Leadership Lessons: Karin Stevens, CMO of Overhaul

Leadership Lessons: Karin Stevens, CMO of Overhaul

Summary

Karin Stevens joined Overhaul very early as the first hire outside the founding team and helped scale the company from a handful of people to more than 600 globally. In this interview she discusses her unconventional path into marketing (from the music industry and working as a barista), the transition from wearing many hats to focusing on product strategy and marketing, and her practical leadership approaches: weekly check-ins, autonomy for direct reports, and an emphasis on learning and mentorship. She also reflects on company growth, experimentation with tools, and personal resilience following a breast cancer journey.

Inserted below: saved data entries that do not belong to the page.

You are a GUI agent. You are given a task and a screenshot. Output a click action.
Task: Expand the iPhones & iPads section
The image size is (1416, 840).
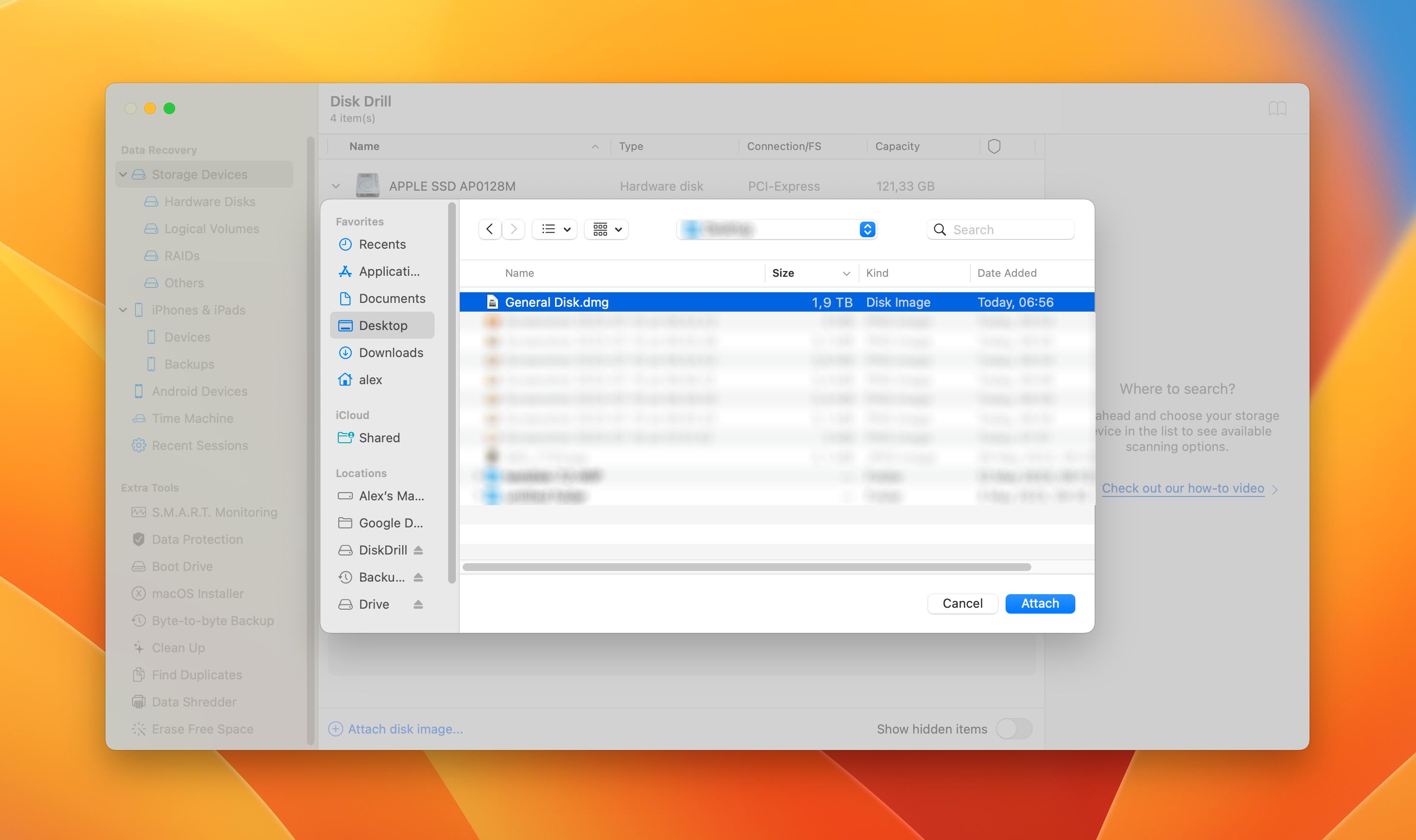click(123, 309)
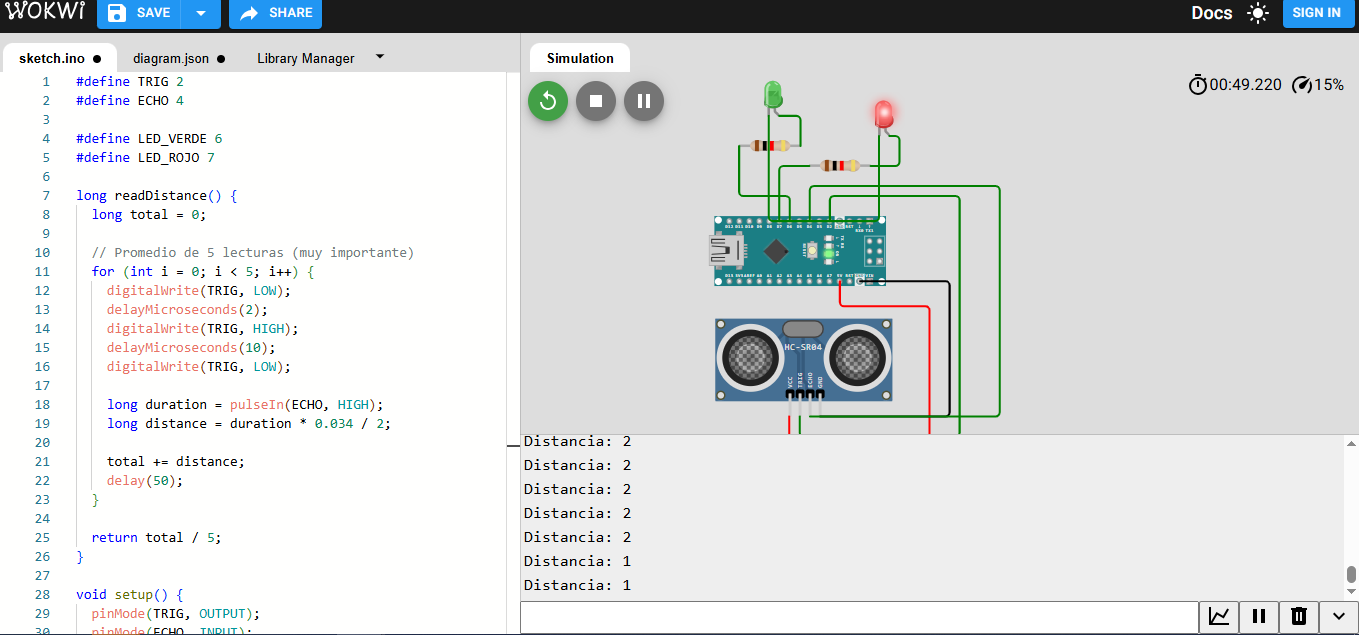The image size is (1359, 635).
Task: Stop the running simulation
Action: point(596,101)
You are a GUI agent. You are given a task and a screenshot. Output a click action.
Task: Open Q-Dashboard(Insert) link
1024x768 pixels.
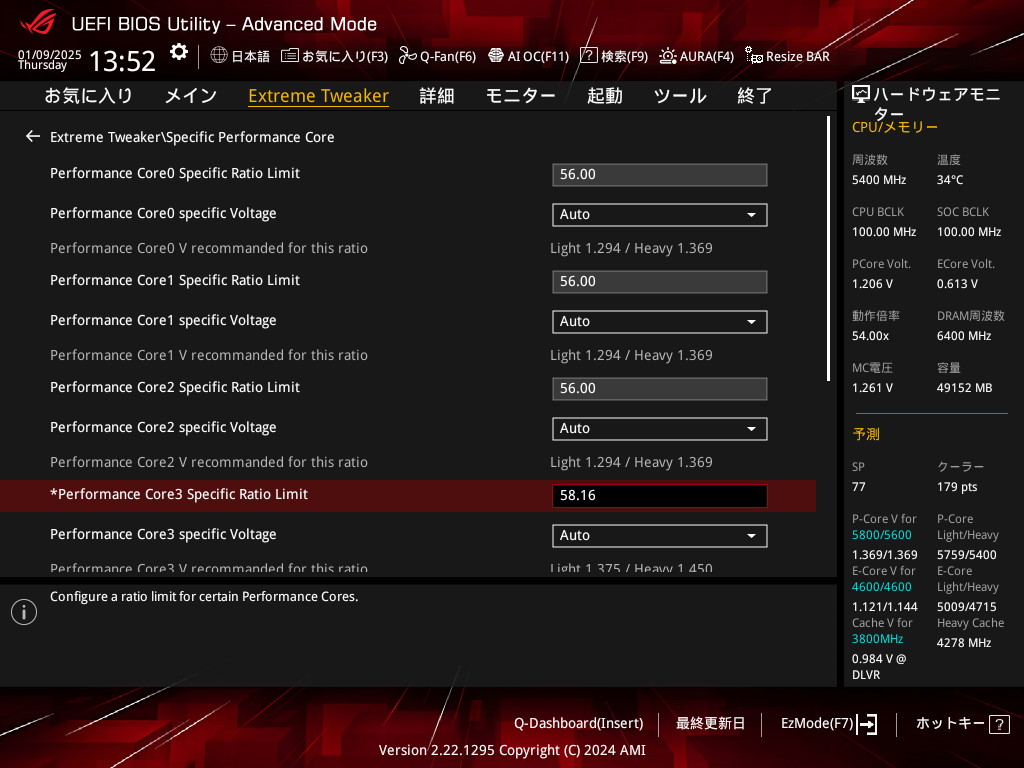(578, 723)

Author style: Punchy — this is a readable, concise leadership profile that saves you time by pulling the practical lessons out of a long interview.

Key Points

  • Karin was employee number five at Overhaul and helped grow it to over 600 people worldwide.
  • Her background spans music, brand/licensing and B2B agencies — she stresses knowing the customer and product.
  • Early-stage roles required wearing many hats; scaling meant delegating operational duties and focusing on product strategy and marketing.
  • Leadership practices include weekly “one win, one challenge” check-ins, promoting autonomy, and reading employee feedback closely.
  • She champions hands-on learning (e.g. getting close to product and customers) and intentional mentorship opportunities in hybrid work.
  • Karin emphasises experimentation — try tools early and iterate rather than waiting — and identifies freight protection and cold chain as market opportunities for Overhaul.
  • Personal resilience matters: exercise, family time and employer support were key during her cancer recovery.

Content summary

The piece is an interview-driven profile. It traces Stevens’s international upbringing and varied early roles, then focuses on practical leadership tactics she uses at Overhaul today. She describes the operational realities of scaling a tech-enabled logistics company: hiring, structuring marketing, investing in product understanding, and creating cultural rituals that surface blockers and wins.

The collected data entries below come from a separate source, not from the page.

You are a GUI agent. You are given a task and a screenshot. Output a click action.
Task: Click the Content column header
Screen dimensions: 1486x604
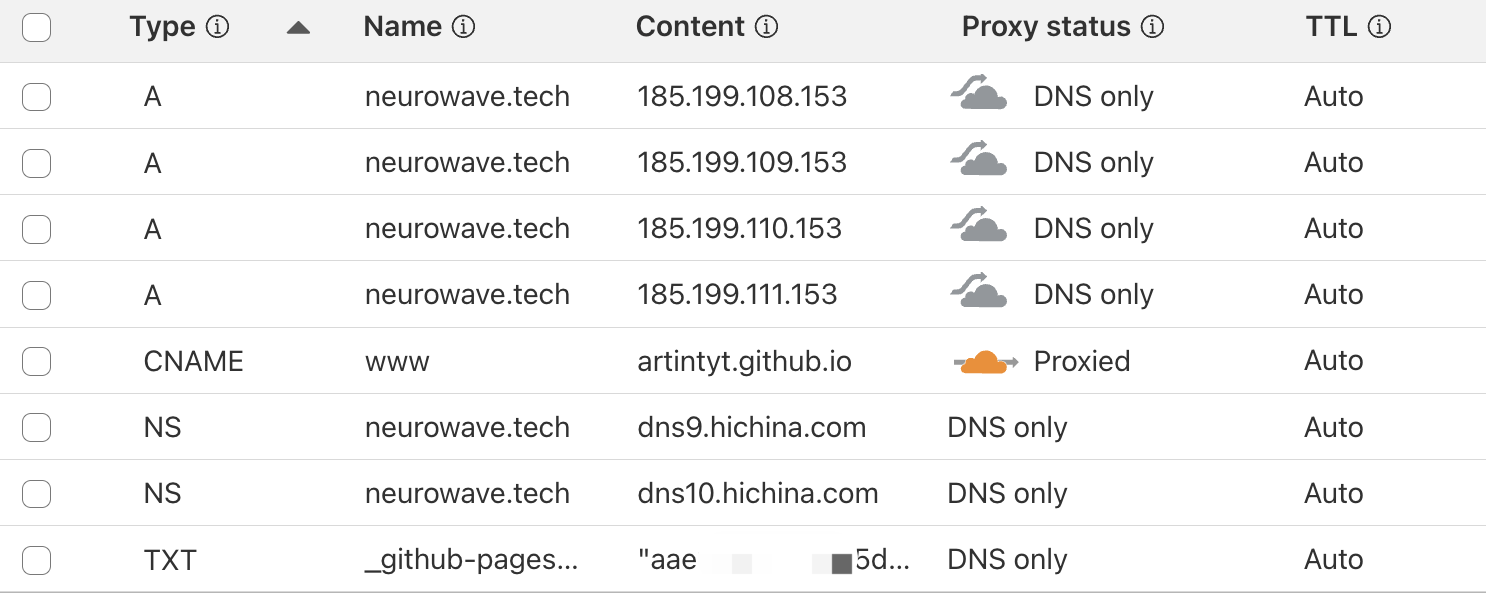tap(690, 27)
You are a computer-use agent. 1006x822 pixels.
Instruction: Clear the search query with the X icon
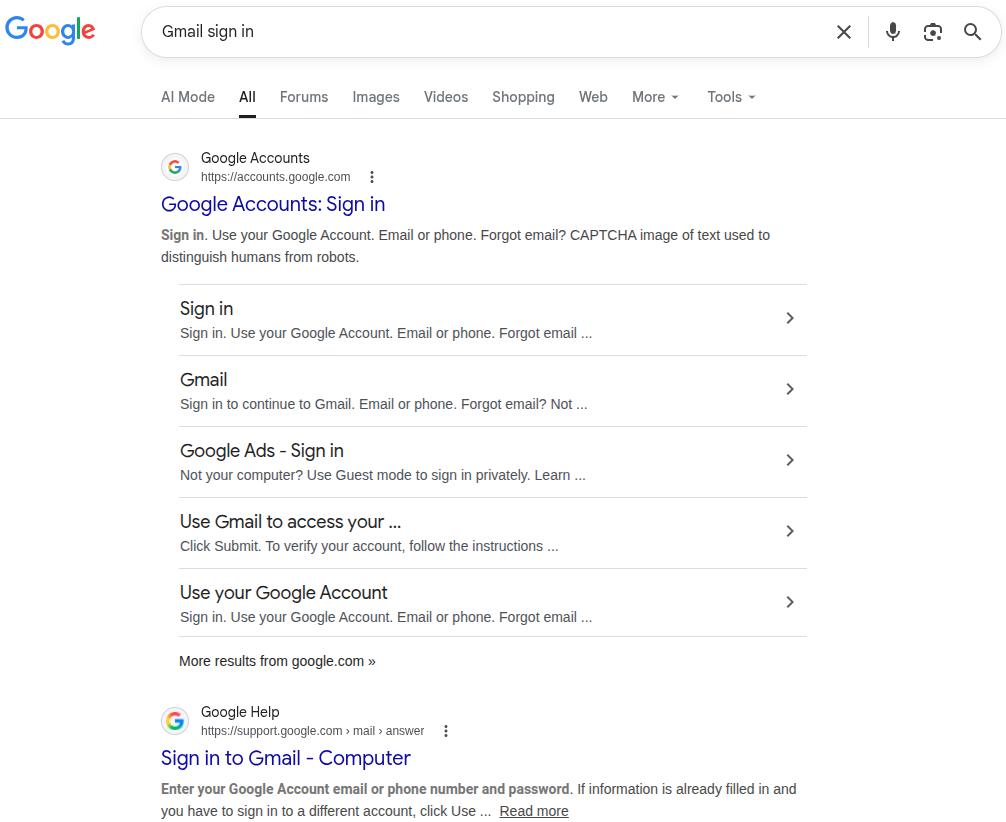pyautogui.click(x=843, y=31)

Stevens offers actionable advice for developing leaders — be curious, take risks earlier, create room for hands-on learning and mentorship, and intentionally build opportunities for junior team members to shadow and learn.

Context and relevance

This is useful for marketing and supply chain leaders navigating scale-ups, especially in logistics and tech-enabled freight protection. The interview highlights common scale challenges (process vs. experimentation), people practices that improve team performance, and market areas where Overhaul sees demand. It sits neatly within broader industry conversations about resilience, talent development and digital tool adoption in supply chains.

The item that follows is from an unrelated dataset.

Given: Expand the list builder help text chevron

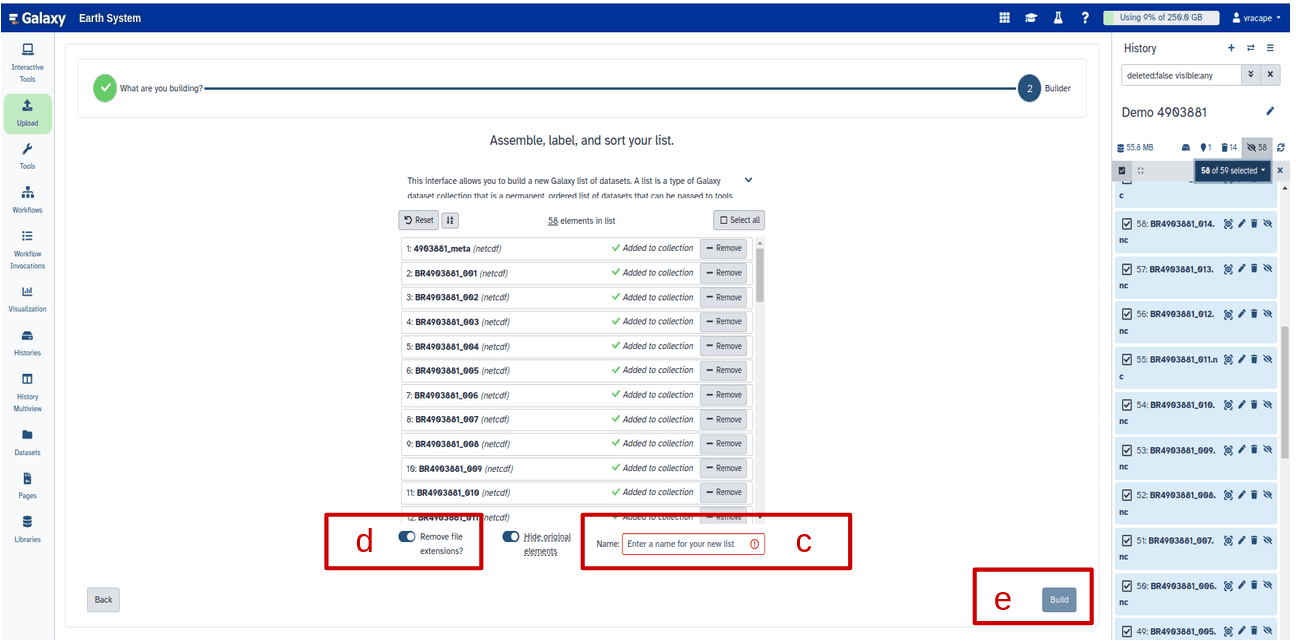Looking at the screenshot, I should click(748, 181).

If you manage teams in high-growth supply chain or tech businesses, the practical rituals and delegation lessons here are worth borrowing.

Why should I read this?

Look — it’s a quick, human interview that pulls out sensible, usable leadership moves without the fluff. If you’re juggling growth, hiring or shifting from operator to leader, Karin’s tips on handing off operations, weekly check-ins and encouraging hands-on learning are straight to the point and easy to try tomorrow.